Despite the recent Brexit vote – and changes to stamp duty rules – pouring cold water on new buyer enthusiasm, house prices picked up again in August.
The Nationwide house price index for August showed prices increasing by 0.6 per cent, with annual house price growth increasing to 5.6 per cent, up from 5.2 per cent in July.
According to Nationwide, the impact of EU referendum uncertainty and the introduction of additional stamp duty on second homes has "softened" new buyer enquiries – as evidenced by the fact UK mortgage approvals fell to an 18-month low in July.
However, the building society said this downturn in the number of buyers has been offset by a drop in the number of properties going up for sale.
"The decline in demand appears to have been matched by weakness on the supply side of the market," said Nationwide's chief economist, Robert Gardner.
"Surveyors report that instructions to sell have also declined and the stock of properties on the market remains close to 30 year lows.
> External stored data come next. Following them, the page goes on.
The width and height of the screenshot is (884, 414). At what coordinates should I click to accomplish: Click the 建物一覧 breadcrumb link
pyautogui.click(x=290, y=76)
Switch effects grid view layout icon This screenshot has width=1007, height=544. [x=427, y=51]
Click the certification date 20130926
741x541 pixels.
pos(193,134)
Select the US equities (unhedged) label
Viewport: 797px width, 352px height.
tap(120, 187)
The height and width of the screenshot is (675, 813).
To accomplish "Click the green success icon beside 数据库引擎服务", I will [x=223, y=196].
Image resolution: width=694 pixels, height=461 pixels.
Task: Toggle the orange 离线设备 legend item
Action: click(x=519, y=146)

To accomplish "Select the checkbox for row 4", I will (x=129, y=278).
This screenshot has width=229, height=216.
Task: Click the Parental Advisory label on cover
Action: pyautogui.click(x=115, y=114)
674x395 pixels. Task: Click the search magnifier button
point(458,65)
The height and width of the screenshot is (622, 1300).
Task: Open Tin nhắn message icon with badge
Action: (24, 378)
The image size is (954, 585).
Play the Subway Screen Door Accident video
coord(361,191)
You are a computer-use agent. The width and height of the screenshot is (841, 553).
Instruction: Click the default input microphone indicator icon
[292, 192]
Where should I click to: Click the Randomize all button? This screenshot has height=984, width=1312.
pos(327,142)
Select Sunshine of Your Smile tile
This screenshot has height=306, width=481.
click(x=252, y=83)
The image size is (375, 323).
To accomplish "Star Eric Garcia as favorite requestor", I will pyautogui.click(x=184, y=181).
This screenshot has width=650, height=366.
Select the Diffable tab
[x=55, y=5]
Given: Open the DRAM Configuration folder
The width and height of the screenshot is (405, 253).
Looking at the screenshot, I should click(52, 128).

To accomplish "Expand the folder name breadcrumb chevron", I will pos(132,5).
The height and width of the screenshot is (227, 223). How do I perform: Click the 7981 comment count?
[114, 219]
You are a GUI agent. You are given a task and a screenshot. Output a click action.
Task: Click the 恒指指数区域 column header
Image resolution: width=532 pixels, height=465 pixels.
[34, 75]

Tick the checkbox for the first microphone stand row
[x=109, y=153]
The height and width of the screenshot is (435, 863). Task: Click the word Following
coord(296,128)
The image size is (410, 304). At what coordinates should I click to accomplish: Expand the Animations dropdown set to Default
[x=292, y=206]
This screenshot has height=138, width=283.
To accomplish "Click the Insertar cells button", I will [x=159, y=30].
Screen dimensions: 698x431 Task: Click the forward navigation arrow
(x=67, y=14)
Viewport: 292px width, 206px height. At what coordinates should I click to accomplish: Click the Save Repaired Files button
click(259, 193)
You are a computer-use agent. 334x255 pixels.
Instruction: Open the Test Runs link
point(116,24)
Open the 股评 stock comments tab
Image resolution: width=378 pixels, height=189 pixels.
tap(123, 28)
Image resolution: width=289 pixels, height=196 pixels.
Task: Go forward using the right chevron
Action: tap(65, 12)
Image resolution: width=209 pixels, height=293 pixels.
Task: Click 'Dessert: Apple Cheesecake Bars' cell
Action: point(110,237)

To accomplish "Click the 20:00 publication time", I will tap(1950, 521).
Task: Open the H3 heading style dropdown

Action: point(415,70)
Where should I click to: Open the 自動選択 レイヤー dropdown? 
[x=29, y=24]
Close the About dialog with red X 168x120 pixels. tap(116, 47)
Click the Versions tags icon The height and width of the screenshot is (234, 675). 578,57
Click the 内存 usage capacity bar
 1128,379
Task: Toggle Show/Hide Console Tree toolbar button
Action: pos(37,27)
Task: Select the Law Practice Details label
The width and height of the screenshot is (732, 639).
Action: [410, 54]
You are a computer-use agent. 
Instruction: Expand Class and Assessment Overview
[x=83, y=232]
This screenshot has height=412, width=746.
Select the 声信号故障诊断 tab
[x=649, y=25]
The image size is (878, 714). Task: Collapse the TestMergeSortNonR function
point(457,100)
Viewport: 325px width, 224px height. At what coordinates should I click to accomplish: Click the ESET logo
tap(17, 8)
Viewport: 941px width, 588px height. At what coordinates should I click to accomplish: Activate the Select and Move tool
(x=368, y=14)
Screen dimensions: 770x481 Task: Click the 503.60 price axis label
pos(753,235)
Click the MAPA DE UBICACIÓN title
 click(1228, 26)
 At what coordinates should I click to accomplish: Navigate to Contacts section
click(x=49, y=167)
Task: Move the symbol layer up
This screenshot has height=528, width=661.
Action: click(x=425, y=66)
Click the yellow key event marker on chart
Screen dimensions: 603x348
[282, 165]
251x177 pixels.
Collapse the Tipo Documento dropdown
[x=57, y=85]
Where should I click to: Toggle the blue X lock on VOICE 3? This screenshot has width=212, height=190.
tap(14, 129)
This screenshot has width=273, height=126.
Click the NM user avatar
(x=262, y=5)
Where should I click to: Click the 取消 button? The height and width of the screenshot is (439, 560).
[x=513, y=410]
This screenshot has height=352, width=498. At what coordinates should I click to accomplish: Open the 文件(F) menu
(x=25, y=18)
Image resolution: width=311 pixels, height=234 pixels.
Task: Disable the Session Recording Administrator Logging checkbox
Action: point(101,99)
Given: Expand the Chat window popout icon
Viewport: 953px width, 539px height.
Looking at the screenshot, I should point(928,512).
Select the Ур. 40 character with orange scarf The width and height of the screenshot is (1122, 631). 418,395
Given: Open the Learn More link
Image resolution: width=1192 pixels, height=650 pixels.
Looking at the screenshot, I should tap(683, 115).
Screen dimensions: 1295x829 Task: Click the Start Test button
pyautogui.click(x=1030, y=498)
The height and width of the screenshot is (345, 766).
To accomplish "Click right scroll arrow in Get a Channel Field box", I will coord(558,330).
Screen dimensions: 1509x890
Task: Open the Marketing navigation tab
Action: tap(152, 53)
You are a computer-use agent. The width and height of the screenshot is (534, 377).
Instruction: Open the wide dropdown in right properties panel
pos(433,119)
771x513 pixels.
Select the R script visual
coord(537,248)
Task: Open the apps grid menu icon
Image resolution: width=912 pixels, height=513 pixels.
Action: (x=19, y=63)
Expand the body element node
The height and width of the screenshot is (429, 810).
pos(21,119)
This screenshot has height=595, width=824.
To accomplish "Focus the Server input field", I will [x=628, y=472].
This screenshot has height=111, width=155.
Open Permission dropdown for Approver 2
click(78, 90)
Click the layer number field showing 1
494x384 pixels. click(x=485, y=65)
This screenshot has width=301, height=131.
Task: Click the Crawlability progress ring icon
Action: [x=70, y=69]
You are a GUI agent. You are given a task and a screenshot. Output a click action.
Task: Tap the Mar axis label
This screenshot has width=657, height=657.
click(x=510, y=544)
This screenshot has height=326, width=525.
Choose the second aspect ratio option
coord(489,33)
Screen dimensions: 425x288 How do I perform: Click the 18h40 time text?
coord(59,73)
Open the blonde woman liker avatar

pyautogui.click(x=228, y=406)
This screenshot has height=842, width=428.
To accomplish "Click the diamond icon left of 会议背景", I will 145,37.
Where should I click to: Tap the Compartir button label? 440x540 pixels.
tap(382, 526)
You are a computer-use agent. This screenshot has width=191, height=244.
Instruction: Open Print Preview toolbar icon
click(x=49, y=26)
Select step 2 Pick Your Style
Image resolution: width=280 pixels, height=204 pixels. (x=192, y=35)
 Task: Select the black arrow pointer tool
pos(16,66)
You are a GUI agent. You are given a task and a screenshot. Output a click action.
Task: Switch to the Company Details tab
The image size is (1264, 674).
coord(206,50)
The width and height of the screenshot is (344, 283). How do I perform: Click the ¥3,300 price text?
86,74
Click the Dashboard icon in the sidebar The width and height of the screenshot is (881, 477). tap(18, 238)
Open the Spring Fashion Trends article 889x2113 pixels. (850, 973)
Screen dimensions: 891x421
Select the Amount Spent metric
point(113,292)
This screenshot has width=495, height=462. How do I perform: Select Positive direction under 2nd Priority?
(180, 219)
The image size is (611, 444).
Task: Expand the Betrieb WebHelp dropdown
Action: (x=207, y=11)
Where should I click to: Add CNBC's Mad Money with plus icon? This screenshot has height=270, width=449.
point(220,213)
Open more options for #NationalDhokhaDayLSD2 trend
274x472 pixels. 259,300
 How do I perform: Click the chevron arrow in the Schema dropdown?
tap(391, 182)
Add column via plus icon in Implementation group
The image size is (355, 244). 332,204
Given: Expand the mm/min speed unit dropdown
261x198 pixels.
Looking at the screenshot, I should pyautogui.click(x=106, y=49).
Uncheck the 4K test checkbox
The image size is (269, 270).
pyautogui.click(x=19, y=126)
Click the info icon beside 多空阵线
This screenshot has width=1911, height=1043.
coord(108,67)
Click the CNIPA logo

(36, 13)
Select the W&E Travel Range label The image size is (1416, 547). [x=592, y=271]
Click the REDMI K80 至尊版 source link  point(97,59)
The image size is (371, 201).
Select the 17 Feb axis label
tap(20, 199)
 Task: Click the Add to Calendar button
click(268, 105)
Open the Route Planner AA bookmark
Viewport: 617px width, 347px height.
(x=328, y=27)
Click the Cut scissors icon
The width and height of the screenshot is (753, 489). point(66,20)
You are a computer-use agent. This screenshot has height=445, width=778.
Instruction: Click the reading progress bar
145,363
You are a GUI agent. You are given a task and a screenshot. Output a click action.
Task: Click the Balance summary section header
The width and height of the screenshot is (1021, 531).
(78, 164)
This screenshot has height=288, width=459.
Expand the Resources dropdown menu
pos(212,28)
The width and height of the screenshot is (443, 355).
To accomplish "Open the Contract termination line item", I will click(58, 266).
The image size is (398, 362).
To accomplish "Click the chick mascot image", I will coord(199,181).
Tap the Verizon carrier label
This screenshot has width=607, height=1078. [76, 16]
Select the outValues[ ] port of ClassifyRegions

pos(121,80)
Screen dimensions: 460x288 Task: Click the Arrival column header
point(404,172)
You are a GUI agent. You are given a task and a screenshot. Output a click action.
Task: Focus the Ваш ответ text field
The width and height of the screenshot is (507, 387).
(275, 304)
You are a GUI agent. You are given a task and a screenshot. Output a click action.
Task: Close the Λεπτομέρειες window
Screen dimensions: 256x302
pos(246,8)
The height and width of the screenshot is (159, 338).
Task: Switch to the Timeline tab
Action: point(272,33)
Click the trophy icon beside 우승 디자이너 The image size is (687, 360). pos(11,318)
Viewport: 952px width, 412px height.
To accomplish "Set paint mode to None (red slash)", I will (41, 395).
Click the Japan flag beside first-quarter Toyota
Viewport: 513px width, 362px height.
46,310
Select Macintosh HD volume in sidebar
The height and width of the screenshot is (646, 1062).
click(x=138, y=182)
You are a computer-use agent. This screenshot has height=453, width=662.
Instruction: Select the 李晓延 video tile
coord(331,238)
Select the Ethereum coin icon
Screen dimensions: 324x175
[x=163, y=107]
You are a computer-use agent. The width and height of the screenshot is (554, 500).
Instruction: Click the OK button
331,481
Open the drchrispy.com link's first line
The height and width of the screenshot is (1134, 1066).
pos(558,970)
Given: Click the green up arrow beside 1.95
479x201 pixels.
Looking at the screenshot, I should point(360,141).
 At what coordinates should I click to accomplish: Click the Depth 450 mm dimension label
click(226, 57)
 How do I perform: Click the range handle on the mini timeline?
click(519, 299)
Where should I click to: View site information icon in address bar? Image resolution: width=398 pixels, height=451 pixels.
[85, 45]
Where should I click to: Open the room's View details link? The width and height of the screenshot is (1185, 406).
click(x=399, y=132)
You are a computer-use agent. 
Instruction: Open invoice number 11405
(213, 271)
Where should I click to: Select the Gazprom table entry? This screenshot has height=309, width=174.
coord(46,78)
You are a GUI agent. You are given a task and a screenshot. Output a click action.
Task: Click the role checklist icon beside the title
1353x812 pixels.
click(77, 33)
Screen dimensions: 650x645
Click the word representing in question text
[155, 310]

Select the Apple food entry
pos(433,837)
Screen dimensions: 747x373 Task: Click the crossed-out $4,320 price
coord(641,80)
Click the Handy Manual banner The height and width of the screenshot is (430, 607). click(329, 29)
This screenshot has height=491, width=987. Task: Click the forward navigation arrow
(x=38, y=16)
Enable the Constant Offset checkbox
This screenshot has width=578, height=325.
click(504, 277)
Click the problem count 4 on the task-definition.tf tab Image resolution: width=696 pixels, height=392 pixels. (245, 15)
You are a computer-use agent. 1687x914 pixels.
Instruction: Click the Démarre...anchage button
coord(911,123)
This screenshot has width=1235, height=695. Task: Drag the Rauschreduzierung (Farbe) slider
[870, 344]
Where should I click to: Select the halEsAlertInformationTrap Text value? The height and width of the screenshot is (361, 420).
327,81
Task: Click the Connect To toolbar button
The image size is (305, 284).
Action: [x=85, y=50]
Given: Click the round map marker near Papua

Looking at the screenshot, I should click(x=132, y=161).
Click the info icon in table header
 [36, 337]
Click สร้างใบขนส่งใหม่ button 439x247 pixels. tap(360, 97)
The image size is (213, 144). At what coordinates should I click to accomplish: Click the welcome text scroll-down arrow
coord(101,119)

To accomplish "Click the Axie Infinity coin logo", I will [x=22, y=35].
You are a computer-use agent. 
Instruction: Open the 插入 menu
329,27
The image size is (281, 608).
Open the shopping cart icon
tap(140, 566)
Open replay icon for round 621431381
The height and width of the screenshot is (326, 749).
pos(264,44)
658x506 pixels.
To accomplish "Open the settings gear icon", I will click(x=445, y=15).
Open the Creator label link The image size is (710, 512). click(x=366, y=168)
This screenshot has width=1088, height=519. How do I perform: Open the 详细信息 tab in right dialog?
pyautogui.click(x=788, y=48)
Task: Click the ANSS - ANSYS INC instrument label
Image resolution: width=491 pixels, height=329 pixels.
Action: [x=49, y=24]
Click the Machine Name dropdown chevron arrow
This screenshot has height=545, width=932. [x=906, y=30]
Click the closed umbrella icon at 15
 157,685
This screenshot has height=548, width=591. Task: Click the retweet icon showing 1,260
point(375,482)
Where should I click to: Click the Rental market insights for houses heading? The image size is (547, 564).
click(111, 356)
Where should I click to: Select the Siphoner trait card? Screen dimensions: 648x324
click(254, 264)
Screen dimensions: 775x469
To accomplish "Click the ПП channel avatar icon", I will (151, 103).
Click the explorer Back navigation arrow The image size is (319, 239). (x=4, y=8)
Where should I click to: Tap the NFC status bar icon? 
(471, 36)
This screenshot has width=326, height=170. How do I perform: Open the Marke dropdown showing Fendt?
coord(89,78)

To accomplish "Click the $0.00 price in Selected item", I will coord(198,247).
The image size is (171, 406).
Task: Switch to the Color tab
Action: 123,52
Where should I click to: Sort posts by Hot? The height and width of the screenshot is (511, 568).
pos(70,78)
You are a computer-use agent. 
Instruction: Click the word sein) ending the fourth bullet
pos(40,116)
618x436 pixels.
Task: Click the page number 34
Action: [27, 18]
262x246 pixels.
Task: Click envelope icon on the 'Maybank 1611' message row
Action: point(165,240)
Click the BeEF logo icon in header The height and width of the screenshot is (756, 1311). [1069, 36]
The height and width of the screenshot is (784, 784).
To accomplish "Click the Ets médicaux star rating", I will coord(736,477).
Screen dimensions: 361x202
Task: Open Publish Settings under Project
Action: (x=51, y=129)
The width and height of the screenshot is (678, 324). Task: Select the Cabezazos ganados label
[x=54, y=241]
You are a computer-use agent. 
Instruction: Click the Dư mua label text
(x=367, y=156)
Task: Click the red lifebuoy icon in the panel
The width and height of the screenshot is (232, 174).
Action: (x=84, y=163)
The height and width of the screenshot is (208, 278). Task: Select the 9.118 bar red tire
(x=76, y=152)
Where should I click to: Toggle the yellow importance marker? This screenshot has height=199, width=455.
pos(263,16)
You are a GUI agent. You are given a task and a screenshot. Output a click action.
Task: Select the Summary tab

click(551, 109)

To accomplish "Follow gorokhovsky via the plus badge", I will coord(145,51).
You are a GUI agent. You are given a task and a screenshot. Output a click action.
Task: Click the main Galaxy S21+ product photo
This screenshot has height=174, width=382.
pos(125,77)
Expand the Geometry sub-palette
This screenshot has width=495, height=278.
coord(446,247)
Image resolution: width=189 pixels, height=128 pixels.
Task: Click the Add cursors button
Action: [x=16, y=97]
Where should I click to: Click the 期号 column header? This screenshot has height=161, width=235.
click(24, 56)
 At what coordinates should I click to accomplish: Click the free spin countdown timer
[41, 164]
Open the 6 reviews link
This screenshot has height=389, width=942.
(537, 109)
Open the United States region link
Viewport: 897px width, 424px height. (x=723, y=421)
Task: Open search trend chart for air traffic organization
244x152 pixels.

This helps to explain why the pace of house price growth has remained broadly stable."
Gardner added that the outlook for the housing market is still clouded.
“What happens next on the demand side will be determined, to a large extent, by the outlook for the labour market and confidence among prospective buyers," he said.
“It is encouraging that the unemployment rate remained at a 10 year low in the three months to June, though labour market trends tend to lag developments in the wider economy. It is also positive that retail sales increased at a healthy rate in July.
“However, business surveys suggest that the manufacturing, services and construction sectors all slowed sharply in July, and, if sustained, this is likely to have a negative impact on the labour market and household confidence."
Others were more positive about the future of the UK housing market – eMoov founder and boss Russell Quirk said: "This continued increase (in prices) has been attributed to a slowdown in both buyer demand and housing supply, which has helped to keep the scales finely balanced. However, this cooling in the market on both sides of the fence highlights that any steam lost is almost certainly a seasonal adjustment.
"With the summer holidays now drawing to a close and life returning to normality for many, I expect we will see the UK housing market kick it up a gear as we head into September.”